Friday, Aug. 06, 1965
Current & Various
THE ACCIDENTAL CENTURY by Michael Harrington. 322 pages. Macmillan. $5.95.
"I got a lot of good ideas through participation in the radical movement," says Michael Harrington. One of his best ideas became The Other America, a compelling study of poverty in the U.S. that caught the attention of President Kennedy. In his new book, Author Harrington abandons sociological reportage and essays a sweeping analysis of 20th century culture in crisis. His theses are all too familiar. Proliferating technology has transformed Western civilization: "The chasm between technological capacity and economic, political, social, and religious consciousness has unsettled every faith and creed in the West." Economic collectivization is inevitable. But it has begun in America without conscious planning, and the power of economic decision now rests with bureaucratic corporations rather than with the democratic mass most profoundly affected. Slogging his way toward these conclusions, Author Harrington quotes everyone from Hannah Arendt to William Butler Yeats, analyzes the novels of Thomas Mann, the philosophy of Nietzsche, the mysticism of Dostoevsky. Curiously lacking are any references to Alexis de Tocqueville and Karl Jaspers, who have already covered much of this embattled ground.
KNIGHTS & DRAGONS by Elizabeth Spencer. 169 pages. McGraw-Hill. $3.95.
"Hatred is too much for me," confesses the disturbed American woman who is the heroine of this novel, "I can't face it." She means hatred for her ex-husband, a middle-aged philosopher who is a venerable pooh-bear to everyone else in the world but a dragon to her. To escape his continuing attentions she runs away to Italy, takes up with a pushy, pragmatic American. Alas, she finds she is tied to both men. In the end, the ties are suddenly severed: the lover leaves her, her former husband dies, and she is left with nobody to hate, nobody to love. "I am gone, she thought; they have taken me with them; I shall never return." Few readers will miss her. In her fifth novel, Elizabeth Spencer (The Light in the Piazza) demonstrates a delicate attention to the shifting, uncertain boundaries between illusion and reality. But her characters are merely attitudes or intuitions, and her sensibility a romantic smog that muffles all the harsh realities the author and her heroine cannot bear to face.

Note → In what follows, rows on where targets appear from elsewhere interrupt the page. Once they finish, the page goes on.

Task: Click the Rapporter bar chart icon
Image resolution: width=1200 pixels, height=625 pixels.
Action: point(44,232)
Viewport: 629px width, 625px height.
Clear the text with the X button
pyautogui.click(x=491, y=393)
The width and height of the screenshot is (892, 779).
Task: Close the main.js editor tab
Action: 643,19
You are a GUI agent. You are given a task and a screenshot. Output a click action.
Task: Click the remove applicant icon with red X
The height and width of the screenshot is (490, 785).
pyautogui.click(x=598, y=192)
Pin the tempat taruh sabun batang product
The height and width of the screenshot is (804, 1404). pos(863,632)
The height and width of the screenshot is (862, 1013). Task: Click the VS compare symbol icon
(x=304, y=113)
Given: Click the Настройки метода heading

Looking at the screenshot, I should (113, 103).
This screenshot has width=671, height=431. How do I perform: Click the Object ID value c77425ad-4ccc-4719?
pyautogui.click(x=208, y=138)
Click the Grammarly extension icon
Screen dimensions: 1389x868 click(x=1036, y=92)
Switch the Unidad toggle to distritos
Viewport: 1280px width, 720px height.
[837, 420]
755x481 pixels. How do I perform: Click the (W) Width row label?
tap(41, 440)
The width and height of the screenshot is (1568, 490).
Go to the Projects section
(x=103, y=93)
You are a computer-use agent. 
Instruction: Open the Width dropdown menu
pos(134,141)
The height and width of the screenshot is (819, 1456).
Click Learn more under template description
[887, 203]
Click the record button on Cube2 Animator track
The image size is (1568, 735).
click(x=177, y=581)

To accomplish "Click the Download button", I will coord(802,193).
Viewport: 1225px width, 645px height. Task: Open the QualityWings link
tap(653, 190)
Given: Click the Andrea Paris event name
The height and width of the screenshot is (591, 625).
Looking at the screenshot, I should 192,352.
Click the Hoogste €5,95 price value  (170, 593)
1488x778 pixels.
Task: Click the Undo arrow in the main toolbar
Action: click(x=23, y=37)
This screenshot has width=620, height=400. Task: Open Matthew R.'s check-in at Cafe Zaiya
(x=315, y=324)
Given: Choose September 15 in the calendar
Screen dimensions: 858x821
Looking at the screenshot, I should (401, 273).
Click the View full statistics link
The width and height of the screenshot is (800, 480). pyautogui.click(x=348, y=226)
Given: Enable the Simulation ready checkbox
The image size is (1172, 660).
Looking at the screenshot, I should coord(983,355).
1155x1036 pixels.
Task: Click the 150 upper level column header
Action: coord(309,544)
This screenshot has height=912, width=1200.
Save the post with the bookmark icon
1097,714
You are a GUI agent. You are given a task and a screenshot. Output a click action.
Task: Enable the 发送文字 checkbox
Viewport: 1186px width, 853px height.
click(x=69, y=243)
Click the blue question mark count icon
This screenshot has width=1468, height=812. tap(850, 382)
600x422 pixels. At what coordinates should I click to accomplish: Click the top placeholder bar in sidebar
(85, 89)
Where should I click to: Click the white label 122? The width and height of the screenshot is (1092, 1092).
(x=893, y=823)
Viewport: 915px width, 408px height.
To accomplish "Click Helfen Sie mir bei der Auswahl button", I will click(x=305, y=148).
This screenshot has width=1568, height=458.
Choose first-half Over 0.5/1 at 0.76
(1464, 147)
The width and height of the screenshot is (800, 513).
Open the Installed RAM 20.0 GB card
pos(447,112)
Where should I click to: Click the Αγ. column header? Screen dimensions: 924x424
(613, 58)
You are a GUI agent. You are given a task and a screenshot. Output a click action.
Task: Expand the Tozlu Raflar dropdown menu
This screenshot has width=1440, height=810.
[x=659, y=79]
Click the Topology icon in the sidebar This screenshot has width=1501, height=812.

TALES FROM THE JAPANESE STORYTELLERS collected by Post Wheeler, edited by Harold G. Henderson. 139 pages. Juttle. $4.95.
The European jongleur and minnesinger have their parallel in the Japanese hanashika, whose tongues have wagged incessantly for some 800 years. Diplomat-Scholar Post Wheeler, who was stationed at the U.S. embassy in Tokyo for six years, determined to safeguard the huge literary and oral tradition of the hanashika, spent 25 years talking with the storytellers and collecting, translating and annotating their tales. His ten-volume work has never been made available to the general public largely because he refused to allow the publication of any edition that did not meet his exacting standards. Wheeler died in 1956, and Editor Harold Henderson (former Nipponologist at Columbia University) has now dipped into Wheeler's collection and selected 24 gracefully wrought, highly polished little gems. A favorite hero is the trickster figure, who appears in many guises (as a taciturn bumpkin, a crafty samurai, a modest wife, a voluptuous virgin) and unfailingly triumphs. But the Japanese joker is a special breed. A blend of Socrates and Till Eulenspiegel, he serves as gadfly to his ritualistic feudal society, sits in judgment on its fools and fakers. These stories establish him as a considerable literary creation.